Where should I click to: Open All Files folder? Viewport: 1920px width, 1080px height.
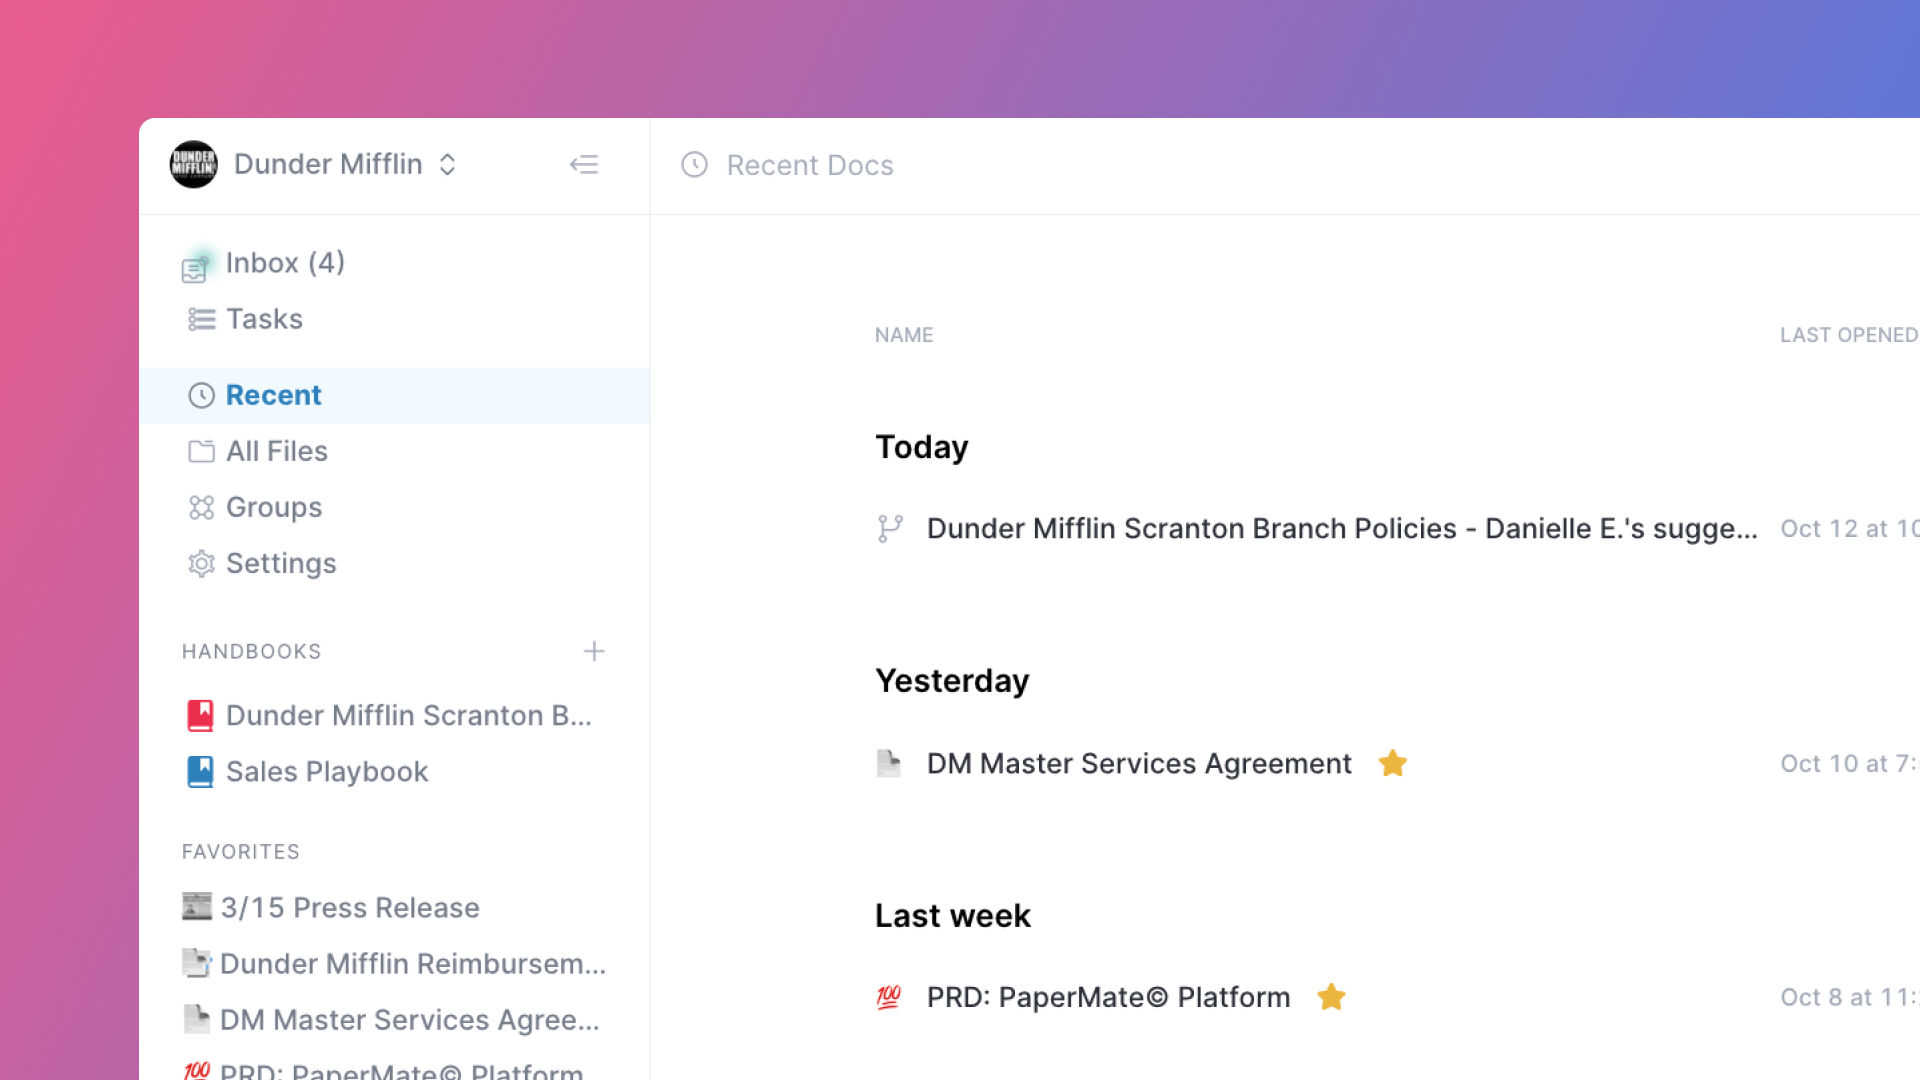276,451
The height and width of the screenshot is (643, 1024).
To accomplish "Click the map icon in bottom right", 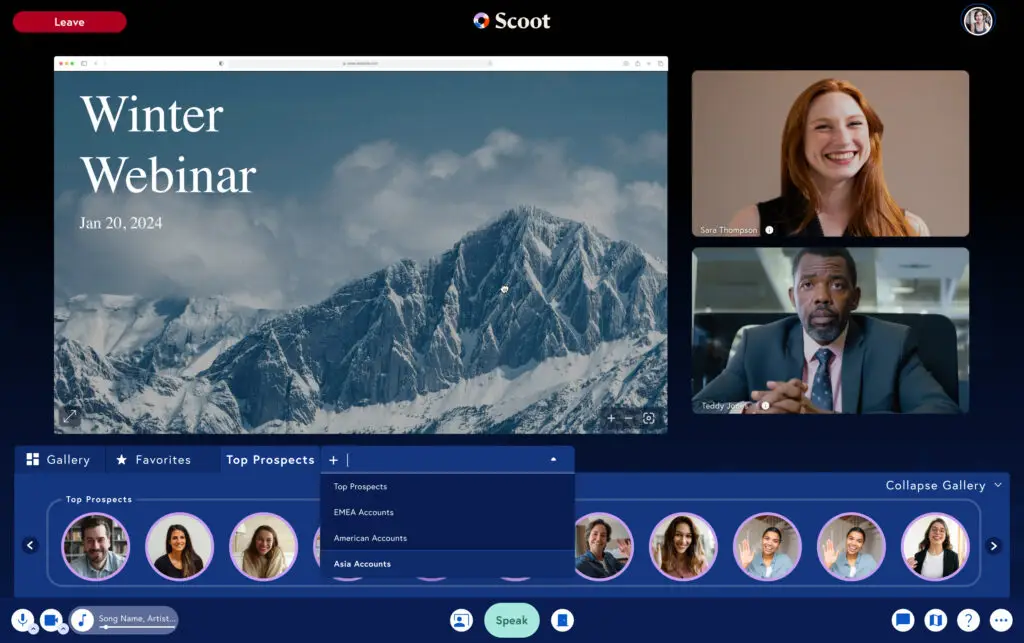I will coord(935,620).
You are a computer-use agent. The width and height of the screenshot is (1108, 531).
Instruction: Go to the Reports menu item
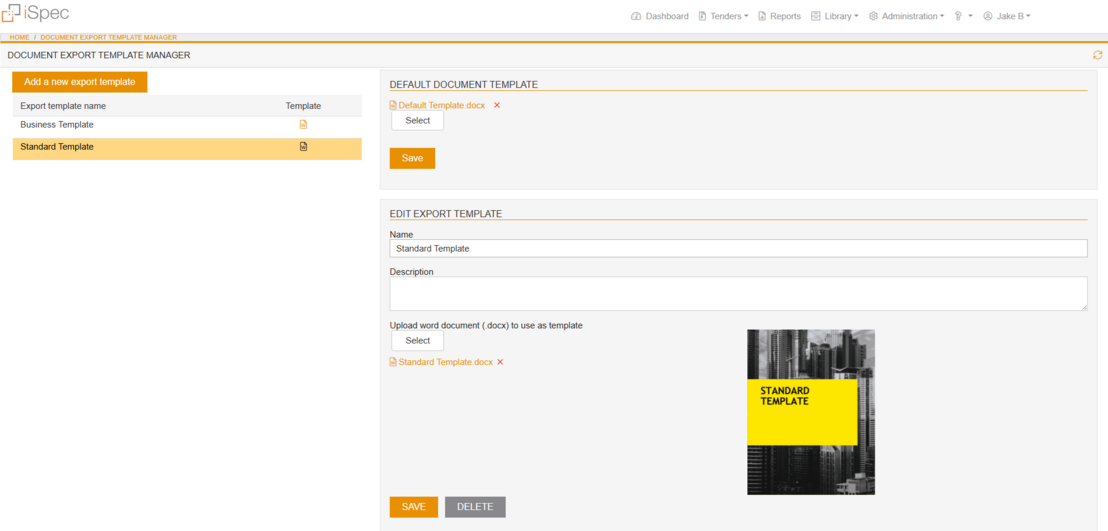point(779,16)
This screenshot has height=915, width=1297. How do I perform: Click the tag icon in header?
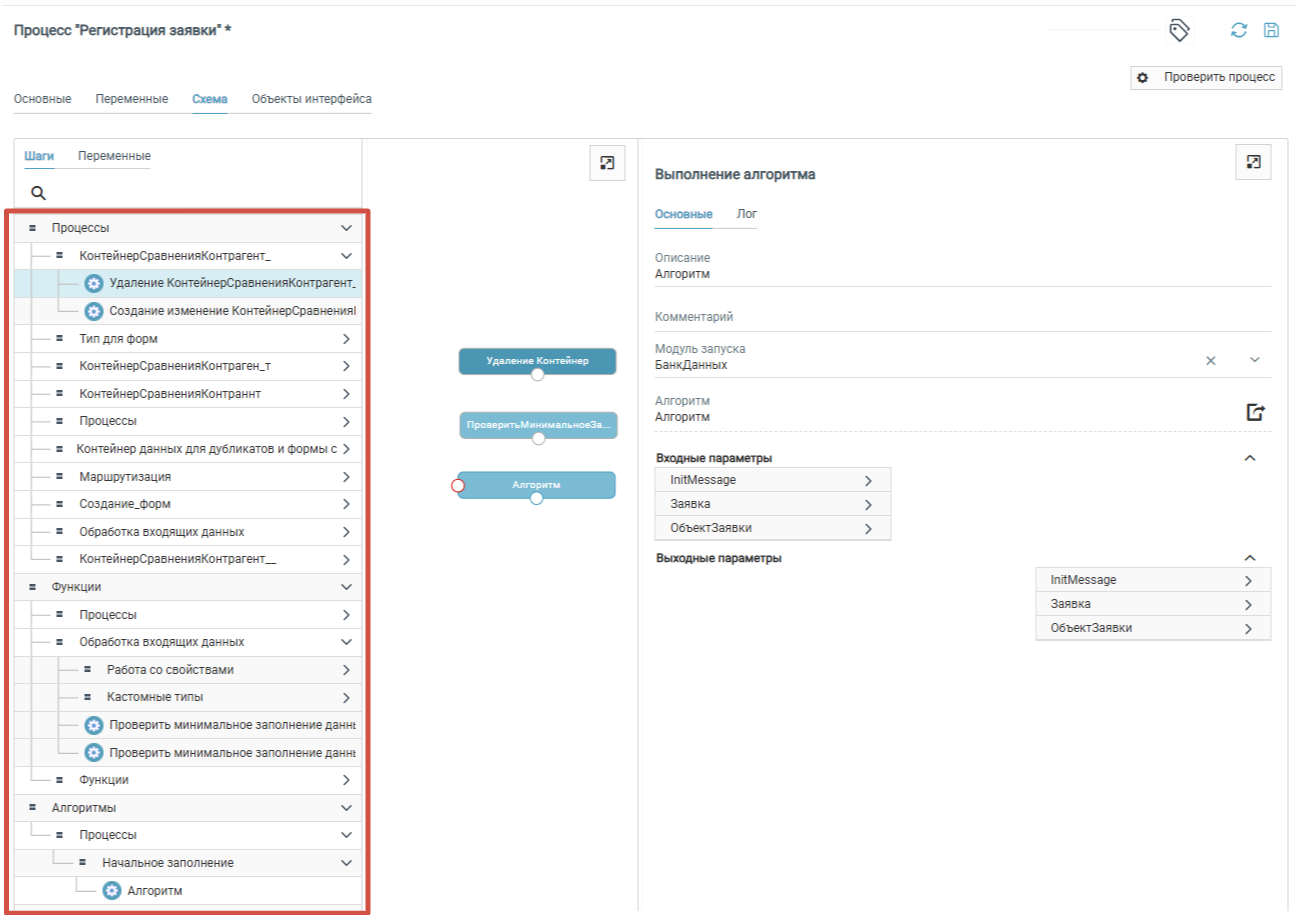(1179, 30)

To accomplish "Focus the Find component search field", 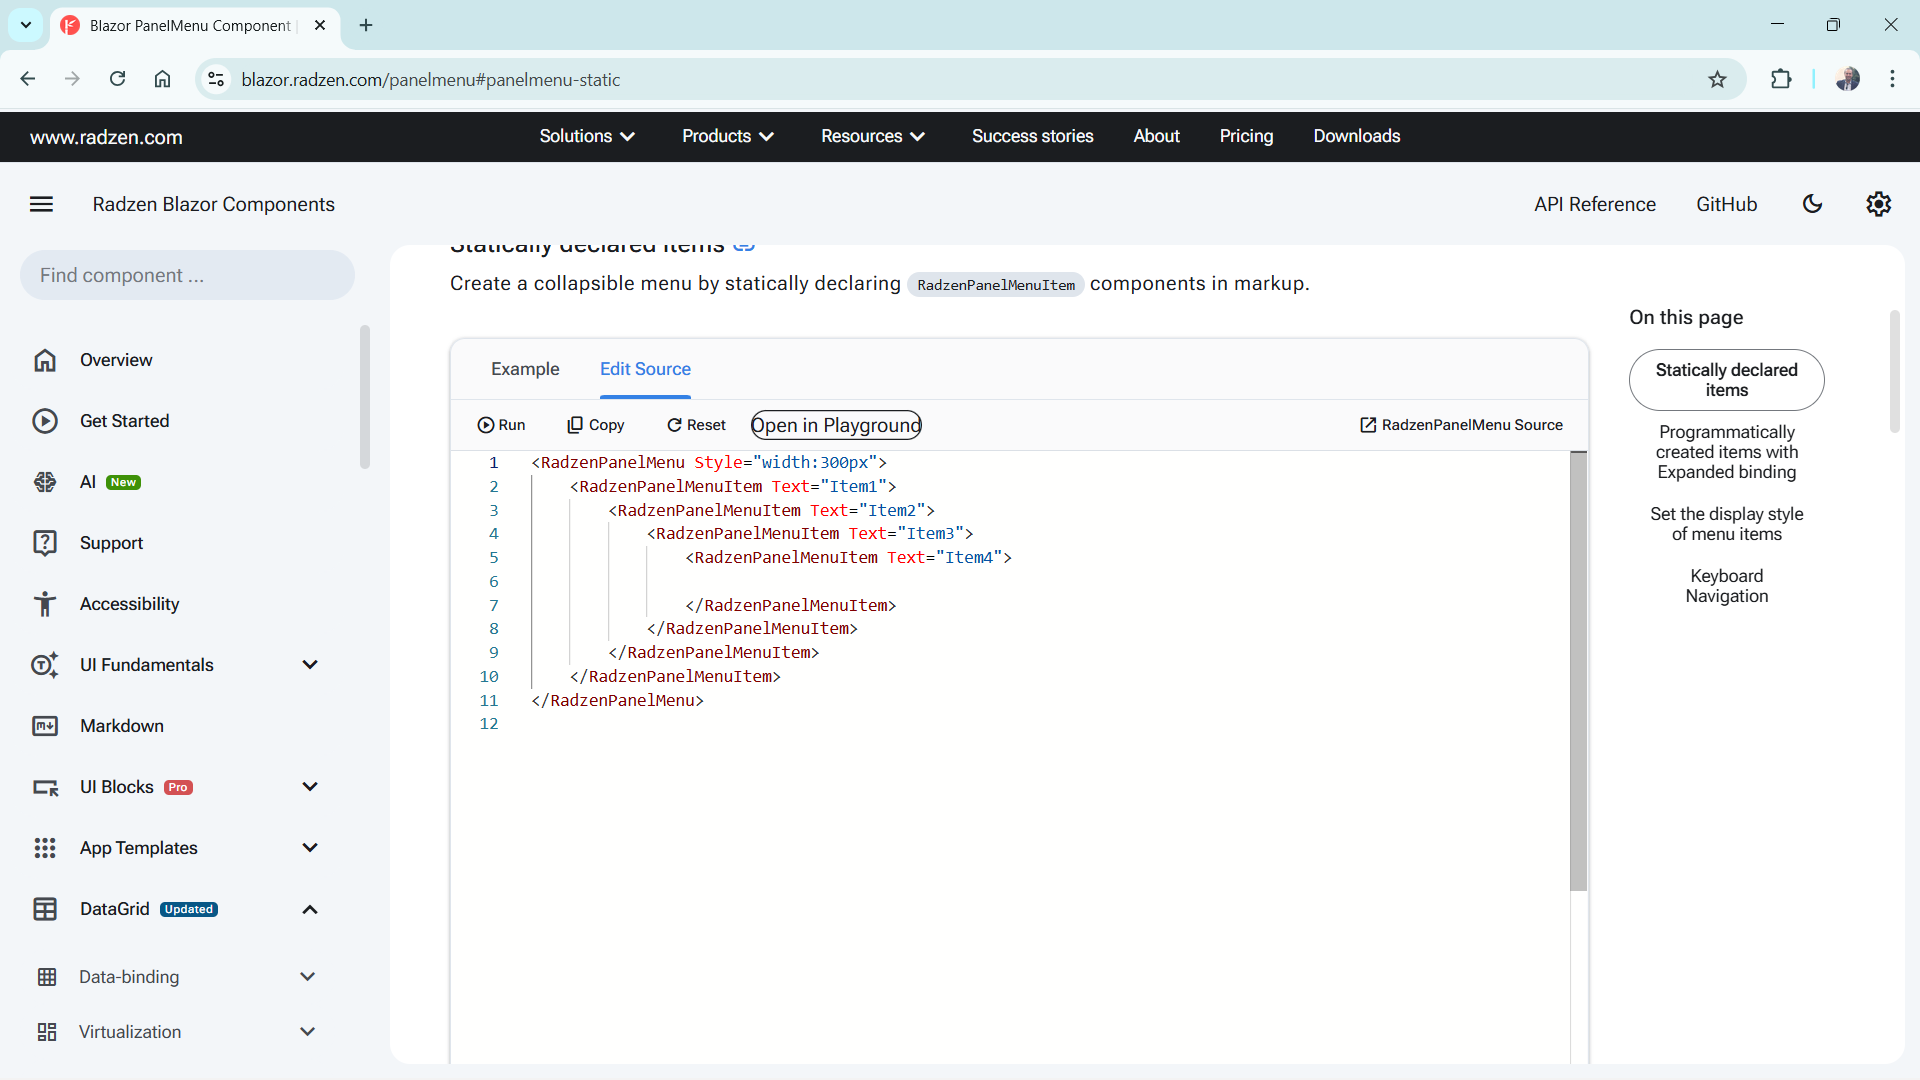I will tap(188, 275).
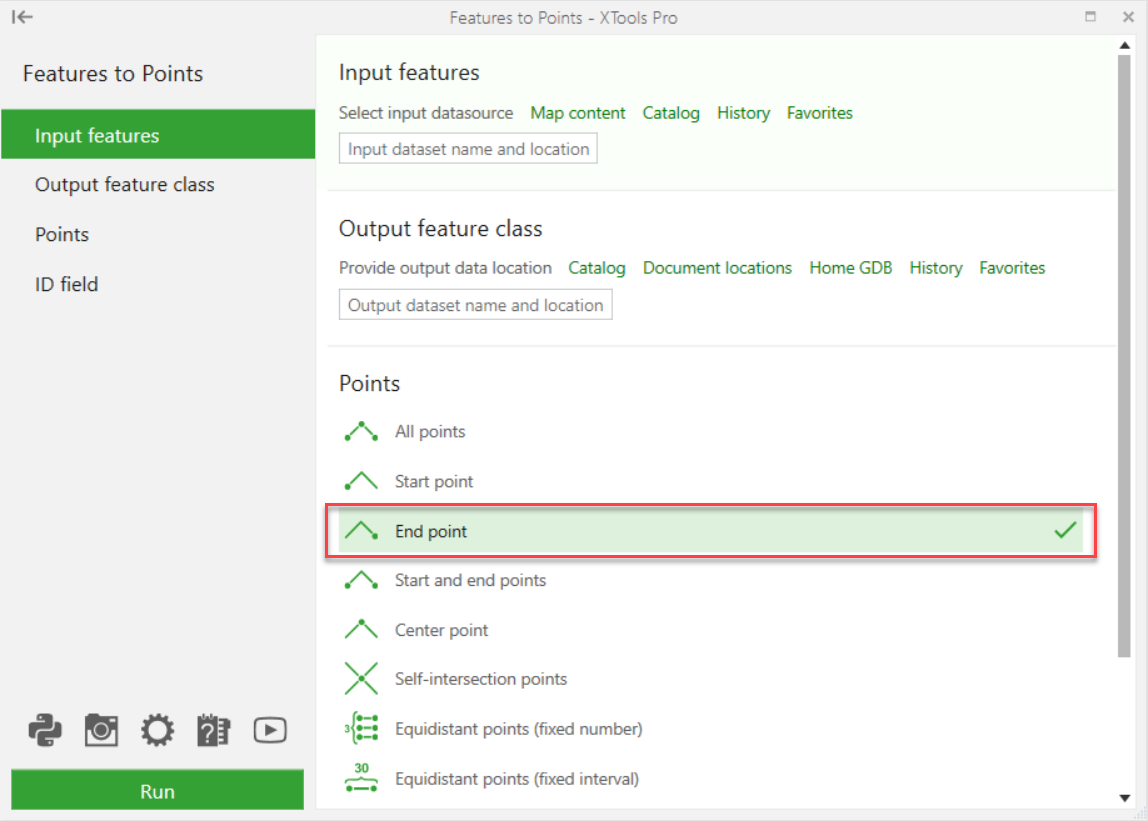The height and width of the screenshot is (821, 1148).
Task: Select the All points option
Action: tap(430, 432)
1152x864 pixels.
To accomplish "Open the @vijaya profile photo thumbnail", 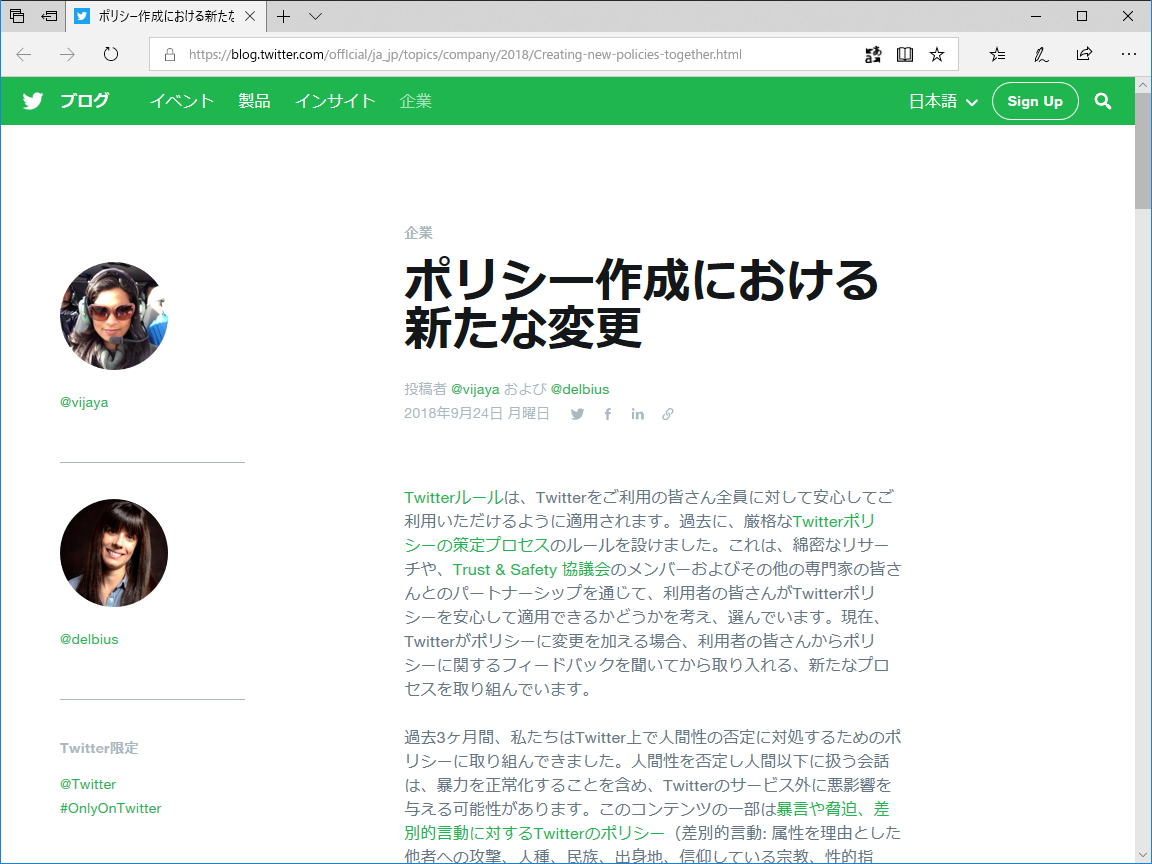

========

WHAT TO PRODUCE: Please convert the rows from the line with "1152x864 pixels." through the end of the rows into a JSON list of strings, one string per line, skipping any blank lines and leaving out the pictures.

EXERCISE ANSWER:
[
  "1152x864 pixels.",
  "To accomplish \"Open the @vijaya profile photo thumbnail\", "
]